Records excerpted from a collection:
--

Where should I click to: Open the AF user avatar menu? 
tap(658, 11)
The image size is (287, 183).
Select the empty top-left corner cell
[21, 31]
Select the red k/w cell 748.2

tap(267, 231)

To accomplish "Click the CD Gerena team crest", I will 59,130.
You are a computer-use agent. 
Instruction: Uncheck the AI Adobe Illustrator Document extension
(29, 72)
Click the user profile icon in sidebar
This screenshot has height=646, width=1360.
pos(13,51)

--

WORK INSTRUCTIONS. Starting from the line with "The image size is (287, 183).", write out every remaining line of the data above exactly, the final line included, and nothing before it.

RESULT FOR THIS TASK.
The image size is (287, 183).
Select the empty top-left corner cell
[21, 31]
Select the red k/w cell 748.2

tap(267, 231)

To accomplish "Click the CD Gerena team crest", I will 59,130.
You are a computer-use agent. 
Instruction: Uncheck the AI Adobe Illustrator Document extension
(29, 72)
Click the user profile icon in sidebar
This screenshot has height=646, width=1360.
pos(13,51)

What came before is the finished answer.